While the spec is high quality, it’s streamlined; these Juniors do away with the tone control and includes a kill switch to accompany the volume knob. That same single knob does have a push-push coil tap function should you wish, but I can’t help feeling that these guitars will see the most service with both barrels engaged. As is fitting.

Both guitars come in a Mono padded gig bag – high quality, and one of the best protective soft cases in its field but rarely bundled with stock guitar models. Another nod to the high-quality “humbucker on a stick” leitmotif.

All this and yet, both instruments are defiantly hard-tailed. This could get interesting.

Manson Verona Junior pickups, photo by Adam Gasson
Manson Verona Junior pickups. Image: Adam Gasson

For those about to rock

It’s difficult to decide which of these fluorescent beasts to begin with – however, as a confirmed Telecaster enjoyer I strap on the MA before the Verona and go into an old Cornford amp. Intent on keeping things clean, at least to begin with.
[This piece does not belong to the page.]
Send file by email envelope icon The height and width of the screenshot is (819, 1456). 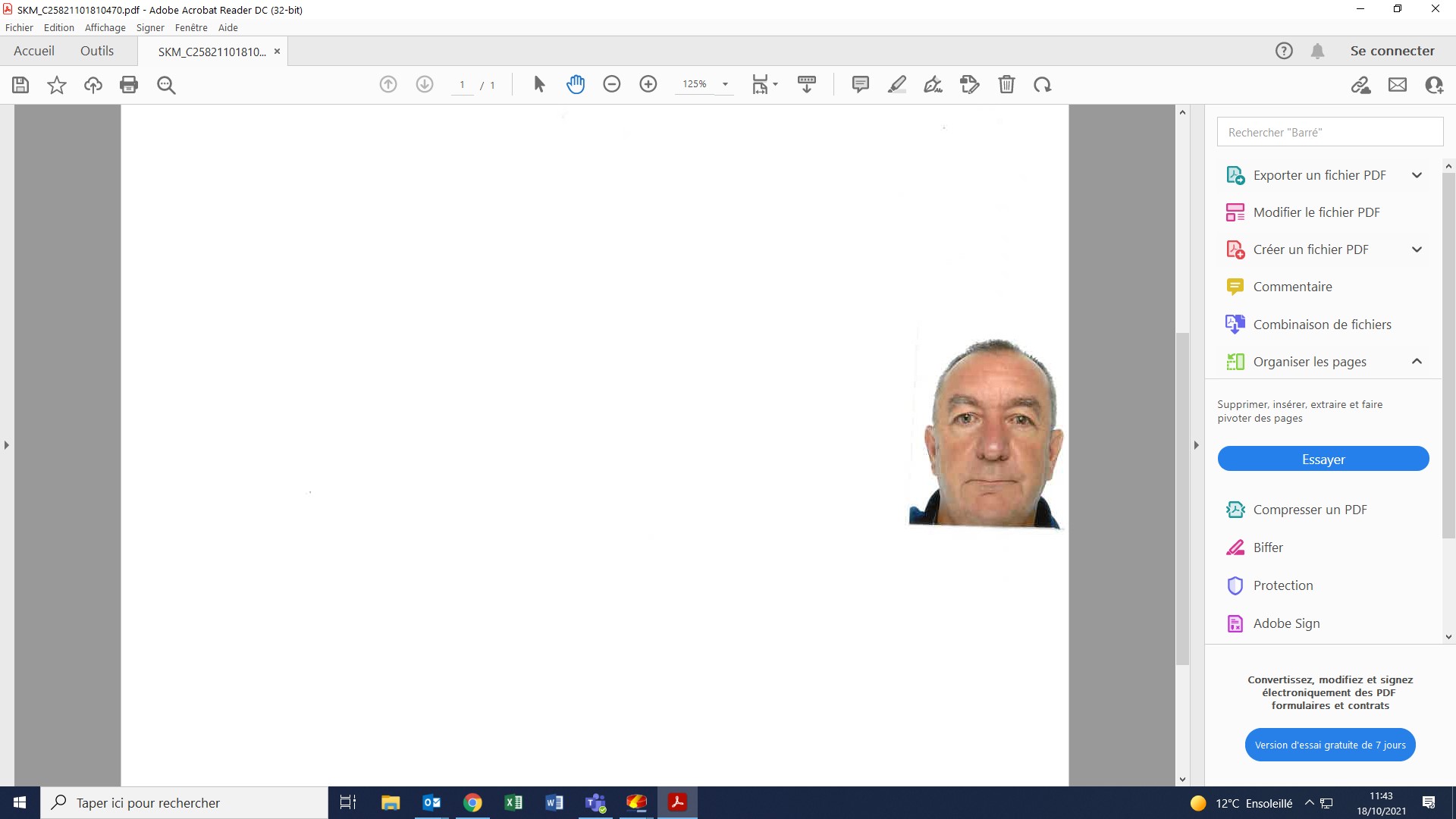point(1398,85)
The first thing to notice is that the input socket is on the scratchplate itself which means you’ll need an angled jack to keep things tidy. Once you’re in though, the rest is plain sailing.

Our initial clean explorations are about as interesting as we expected. These guitars are not intended for the wood-library blues hound. There is some clean mileage to be had with the coil-tapped sound and a smear of delay but it’s very much in the Morello, Shaffer and Borland end of things. There is little to prod you towards earnest lyrical balladry here. Probably a good thing.
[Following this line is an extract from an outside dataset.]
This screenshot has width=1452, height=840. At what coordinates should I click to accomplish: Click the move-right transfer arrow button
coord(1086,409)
If you’re going to name your humbucker ‘Dirty Rascal’ then it had better deliver both crushing immediacy and the lighthearted cheekiness of a Dickensian orphan or you’ve got it wrong. Happily, as soon as we wind up the amp to ASBO levels a sense of heavy homeostasis returns.
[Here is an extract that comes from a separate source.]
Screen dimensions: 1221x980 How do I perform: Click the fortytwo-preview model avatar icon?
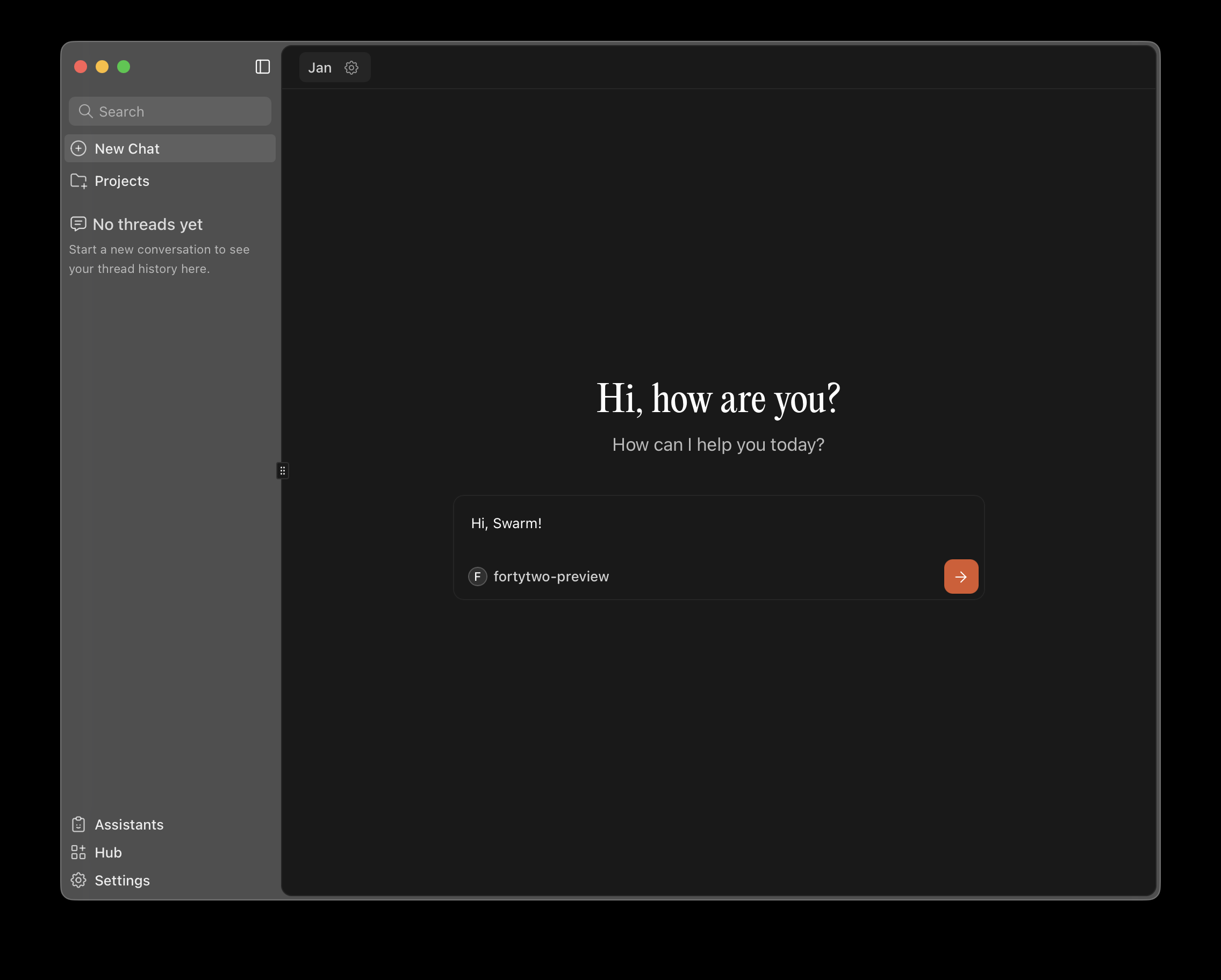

These guitars offer a huge amount of fun for any genre that encourages an open-hearted rejection of subtlety. Monolithic riffs, crushing chugs, howling feedback – they love it. The soft V neck carve might not be the first choice of shred guitarists who lean towards the flat/thin end of things for their calisthenic explorations, but it feels comfortable throughout my test drive. In short, you can pull out a number of evocative textures from the needly sleaze of Sunset Strip to a dead crow-huffing session in Iowa without breaking a sweat.

Manson MA Junior pickups, photo by Adam Gasson
Manson MA Junior pickups. Image: Adam Gasson

We need to talk about kill switches

So here’s the thing; if you are used to using a twin volume control guitar such a 74 Telecaster Custom – with one pickup switched off in order to get your stutter on – then you may find the use of a kill switch counterintuitive to begin with. Whereas the first approach has you actively engaging the guitar to switch it on, the kill switch approach is the opposite – you’re turning it off. This means that certain examples of the oeuvre, such as the intro to Know Your Enemy, can sound a little anaemic until you get the hang of the timing.

Then there is the lack of a vibrato of any kind. Sure, if you’re looking at this sort of guitar then you may already have a whammy or Ricochet on your pedalboard but some of us want to go neeeeeeeyyyyyyyarghhhhhwobwobwob as well as beep-beep-beep, right?

But there’s possible scope for such options in the future. As it stands right now these Juniors are entirely UK-made guitars with a genuine pedigree. Quite frankly you already knew if you wanted one of these before you read this far. You do. You want one.